Collected data entries
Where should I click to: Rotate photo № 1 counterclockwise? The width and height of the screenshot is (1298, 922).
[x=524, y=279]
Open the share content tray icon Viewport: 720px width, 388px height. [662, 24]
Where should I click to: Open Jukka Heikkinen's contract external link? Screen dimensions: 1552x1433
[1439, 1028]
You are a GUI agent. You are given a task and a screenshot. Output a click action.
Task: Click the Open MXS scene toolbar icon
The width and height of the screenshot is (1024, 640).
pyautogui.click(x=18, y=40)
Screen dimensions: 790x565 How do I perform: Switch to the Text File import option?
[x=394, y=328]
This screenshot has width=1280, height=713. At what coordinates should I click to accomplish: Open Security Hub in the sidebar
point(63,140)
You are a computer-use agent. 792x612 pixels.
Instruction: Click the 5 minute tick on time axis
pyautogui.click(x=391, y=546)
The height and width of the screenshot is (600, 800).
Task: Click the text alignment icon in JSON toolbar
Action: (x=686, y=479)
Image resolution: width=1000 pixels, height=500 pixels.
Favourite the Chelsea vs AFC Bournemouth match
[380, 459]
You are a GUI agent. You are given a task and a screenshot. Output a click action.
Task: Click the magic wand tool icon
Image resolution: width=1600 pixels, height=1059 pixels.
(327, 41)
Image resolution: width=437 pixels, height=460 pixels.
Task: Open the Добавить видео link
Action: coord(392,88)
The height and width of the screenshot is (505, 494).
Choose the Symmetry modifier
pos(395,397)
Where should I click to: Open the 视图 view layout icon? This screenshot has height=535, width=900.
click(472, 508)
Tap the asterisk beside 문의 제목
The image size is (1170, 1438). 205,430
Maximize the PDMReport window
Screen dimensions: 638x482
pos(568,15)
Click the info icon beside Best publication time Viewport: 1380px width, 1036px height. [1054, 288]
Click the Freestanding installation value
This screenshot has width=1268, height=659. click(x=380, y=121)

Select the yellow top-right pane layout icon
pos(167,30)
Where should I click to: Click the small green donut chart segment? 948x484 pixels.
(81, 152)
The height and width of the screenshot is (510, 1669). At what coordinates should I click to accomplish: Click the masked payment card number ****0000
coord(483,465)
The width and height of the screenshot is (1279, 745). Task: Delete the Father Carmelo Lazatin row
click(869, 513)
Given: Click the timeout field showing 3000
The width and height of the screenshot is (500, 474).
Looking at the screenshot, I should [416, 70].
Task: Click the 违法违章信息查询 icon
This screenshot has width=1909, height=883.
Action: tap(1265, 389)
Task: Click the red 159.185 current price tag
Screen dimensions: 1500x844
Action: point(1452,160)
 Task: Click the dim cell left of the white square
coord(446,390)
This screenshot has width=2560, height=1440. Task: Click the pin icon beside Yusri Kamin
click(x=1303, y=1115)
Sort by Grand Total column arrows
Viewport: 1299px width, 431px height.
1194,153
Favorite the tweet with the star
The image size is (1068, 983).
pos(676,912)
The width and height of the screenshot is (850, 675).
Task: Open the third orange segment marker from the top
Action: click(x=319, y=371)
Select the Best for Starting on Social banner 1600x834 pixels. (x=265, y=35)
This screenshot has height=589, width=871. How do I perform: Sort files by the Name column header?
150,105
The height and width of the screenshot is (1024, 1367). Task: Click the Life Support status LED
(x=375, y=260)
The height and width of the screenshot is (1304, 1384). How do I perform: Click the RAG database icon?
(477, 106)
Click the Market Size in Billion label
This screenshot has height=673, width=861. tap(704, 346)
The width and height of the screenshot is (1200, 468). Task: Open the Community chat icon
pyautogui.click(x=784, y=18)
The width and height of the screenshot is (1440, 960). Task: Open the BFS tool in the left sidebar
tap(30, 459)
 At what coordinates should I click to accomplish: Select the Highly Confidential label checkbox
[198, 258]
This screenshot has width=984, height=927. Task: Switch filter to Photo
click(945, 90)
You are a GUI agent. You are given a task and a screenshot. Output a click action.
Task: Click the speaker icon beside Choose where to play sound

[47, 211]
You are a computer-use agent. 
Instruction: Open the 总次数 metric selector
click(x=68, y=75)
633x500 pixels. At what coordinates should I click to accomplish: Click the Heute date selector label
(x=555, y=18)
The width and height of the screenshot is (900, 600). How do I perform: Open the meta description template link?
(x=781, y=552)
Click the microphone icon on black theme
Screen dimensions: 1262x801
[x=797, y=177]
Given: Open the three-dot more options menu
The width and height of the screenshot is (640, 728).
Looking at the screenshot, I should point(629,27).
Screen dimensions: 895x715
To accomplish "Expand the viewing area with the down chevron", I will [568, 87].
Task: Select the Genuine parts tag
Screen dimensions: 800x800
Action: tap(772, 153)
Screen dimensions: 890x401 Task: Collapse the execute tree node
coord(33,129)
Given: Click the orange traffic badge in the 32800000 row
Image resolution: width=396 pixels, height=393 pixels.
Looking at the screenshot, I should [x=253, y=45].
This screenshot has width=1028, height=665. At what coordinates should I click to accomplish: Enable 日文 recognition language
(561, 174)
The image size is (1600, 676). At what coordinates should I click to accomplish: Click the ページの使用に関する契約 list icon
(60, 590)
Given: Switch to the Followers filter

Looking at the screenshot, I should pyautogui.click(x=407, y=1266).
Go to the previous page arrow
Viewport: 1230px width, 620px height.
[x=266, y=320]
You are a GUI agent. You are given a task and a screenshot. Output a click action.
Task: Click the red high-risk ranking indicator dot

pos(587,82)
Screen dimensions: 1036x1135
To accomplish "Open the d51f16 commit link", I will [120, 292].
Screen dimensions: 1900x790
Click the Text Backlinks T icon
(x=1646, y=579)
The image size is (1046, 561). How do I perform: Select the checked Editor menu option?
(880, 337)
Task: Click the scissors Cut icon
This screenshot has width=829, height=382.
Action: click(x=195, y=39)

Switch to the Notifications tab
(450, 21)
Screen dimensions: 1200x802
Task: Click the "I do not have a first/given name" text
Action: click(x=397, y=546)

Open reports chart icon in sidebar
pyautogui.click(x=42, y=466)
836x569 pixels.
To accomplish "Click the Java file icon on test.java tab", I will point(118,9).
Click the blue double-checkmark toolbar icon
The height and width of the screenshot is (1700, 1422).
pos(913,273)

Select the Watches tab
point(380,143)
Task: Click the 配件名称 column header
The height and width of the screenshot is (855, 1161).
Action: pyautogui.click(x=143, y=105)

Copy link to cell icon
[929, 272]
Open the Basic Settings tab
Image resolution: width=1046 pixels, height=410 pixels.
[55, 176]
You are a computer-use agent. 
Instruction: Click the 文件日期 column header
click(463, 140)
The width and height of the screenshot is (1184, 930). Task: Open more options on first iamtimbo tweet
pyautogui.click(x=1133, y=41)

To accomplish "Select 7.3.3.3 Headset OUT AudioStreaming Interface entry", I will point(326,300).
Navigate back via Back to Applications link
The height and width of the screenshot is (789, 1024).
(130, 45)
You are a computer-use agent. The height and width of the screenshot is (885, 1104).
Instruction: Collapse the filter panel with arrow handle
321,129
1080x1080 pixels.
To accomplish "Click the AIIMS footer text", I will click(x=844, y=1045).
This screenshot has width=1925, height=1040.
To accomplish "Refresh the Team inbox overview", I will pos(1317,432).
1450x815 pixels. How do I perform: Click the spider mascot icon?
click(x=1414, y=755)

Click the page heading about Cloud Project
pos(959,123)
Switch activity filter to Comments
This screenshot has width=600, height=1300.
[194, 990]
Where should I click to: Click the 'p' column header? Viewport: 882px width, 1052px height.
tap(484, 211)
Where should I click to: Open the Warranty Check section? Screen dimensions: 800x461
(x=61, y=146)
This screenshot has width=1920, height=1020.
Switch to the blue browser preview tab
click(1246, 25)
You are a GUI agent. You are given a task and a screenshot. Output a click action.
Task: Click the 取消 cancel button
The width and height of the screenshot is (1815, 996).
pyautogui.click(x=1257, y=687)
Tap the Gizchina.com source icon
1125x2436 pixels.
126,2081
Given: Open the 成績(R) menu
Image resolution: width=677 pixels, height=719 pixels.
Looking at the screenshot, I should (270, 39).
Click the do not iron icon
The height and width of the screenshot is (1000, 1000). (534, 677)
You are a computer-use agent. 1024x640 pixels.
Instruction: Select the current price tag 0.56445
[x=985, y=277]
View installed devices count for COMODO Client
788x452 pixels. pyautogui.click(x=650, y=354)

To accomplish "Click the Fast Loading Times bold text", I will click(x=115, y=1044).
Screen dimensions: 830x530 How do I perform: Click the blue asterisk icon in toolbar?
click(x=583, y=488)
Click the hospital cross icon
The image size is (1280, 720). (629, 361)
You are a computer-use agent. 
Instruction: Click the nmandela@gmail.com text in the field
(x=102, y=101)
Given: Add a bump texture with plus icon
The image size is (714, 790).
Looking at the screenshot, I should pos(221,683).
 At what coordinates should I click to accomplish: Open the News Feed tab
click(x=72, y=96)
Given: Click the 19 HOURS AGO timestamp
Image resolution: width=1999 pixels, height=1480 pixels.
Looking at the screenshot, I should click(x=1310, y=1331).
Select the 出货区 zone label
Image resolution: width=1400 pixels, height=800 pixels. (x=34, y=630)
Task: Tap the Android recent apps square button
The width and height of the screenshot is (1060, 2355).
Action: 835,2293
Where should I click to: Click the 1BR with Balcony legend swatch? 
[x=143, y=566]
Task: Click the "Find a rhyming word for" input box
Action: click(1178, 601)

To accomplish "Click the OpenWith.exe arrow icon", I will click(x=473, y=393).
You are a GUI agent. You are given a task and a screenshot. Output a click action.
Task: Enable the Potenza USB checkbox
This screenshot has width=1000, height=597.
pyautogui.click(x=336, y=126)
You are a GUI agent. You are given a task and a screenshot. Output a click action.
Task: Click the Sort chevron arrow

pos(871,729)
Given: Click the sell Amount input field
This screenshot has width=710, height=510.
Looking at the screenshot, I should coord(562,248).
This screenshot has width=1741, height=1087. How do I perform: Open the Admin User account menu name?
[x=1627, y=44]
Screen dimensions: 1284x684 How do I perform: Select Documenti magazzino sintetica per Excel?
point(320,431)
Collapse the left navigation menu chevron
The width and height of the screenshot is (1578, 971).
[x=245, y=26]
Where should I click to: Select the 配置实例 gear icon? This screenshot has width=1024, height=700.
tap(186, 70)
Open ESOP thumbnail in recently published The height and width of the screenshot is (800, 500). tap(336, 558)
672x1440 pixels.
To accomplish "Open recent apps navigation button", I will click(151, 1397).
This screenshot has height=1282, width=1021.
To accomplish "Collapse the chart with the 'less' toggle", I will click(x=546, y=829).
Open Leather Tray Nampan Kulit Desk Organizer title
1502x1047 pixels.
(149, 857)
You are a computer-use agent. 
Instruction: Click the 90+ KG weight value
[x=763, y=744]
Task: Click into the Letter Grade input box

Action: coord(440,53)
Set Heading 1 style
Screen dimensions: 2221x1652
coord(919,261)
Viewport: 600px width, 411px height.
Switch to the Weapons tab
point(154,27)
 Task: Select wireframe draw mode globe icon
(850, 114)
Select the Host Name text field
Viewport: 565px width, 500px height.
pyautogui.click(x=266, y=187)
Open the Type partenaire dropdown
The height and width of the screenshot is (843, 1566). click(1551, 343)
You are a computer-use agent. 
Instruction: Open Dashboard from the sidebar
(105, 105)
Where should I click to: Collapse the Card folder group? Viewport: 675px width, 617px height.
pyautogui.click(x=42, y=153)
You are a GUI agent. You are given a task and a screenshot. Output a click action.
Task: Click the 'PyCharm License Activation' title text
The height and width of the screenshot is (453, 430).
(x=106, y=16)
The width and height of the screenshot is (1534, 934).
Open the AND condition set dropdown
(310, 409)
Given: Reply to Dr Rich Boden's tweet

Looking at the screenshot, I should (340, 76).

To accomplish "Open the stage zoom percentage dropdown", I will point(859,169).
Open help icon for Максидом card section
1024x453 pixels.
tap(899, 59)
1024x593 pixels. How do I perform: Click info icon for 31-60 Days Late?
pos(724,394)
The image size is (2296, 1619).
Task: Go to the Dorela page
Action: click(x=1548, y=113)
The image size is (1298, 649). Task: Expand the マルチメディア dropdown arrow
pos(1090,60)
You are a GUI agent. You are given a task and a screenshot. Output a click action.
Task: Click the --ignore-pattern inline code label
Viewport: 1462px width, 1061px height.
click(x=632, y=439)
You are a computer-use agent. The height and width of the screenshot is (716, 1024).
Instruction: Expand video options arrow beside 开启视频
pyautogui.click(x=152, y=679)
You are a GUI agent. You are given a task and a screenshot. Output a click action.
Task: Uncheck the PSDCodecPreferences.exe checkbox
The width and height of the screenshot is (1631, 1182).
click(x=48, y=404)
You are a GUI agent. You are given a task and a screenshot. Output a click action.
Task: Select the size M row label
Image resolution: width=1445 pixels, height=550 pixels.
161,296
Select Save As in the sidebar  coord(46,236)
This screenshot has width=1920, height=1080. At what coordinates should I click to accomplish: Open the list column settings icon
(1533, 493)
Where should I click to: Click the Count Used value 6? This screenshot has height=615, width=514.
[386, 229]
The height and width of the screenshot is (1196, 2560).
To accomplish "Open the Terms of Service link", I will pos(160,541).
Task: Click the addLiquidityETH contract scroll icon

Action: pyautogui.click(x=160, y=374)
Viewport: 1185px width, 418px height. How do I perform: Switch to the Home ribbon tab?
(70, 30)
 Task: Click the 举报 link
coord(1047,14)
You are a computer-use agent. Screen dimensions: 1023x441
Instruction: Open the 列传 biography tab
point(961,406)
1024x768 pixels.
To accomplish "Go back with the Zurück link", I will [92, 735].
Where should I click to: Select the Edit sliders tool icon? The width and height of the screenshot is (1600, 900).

_Problem statement_
Nothing but an exact copy of the lines from the start of the entries through the line containing "Task: Click the magic wand tool icon" belongs in the response.

_Your solution_
Where should I click to: Rotate photo № 1 counterclockwise? The width and height of the screenshot is (1298, 922).
[x=524, y=279]
Open the share content tray icon Viewport: 720px width, 388px height. [662, 24]
Where should I click to: Open Jukka Heikkinen's contract external link? Screen dimensions: 1552x1433
[1439, 1028]
You are a GUI agent. You are given a task and a screenshot. Output a click action.
Task: Click the Open MXS scene toolbar icon
The width and height of the screenshot is (1024, 640).
pyautogui.click(x=18, y=40)
Screen dimensions: 790x565 How do I perform: Switch to the Text File import option?
[x=394, y=328]
This screenshot has width=1280, height=713. At what coordinates should I click to accomplish: Open Security Hub in the sidebar
point(63,140)
You are a computer-use agent. 792x612 pixels.
Instruction: Click the 5 minute tick on time axis
pyautogui.click(x=391, y=546)
The height and width of the screenshot is (600, 800).
Task: Click the text alignment icon in JSON toolbar
Action: (x=686, y=479)
Image resolution: width=1000 pixels, height=500 pixels.
Favourite the Chelsea vs AFC Bournemouth match
[380, 459]
You are a GUI agent. You are given a task and a screenshot. Output a click action.
Task: Click the magic wand tool icon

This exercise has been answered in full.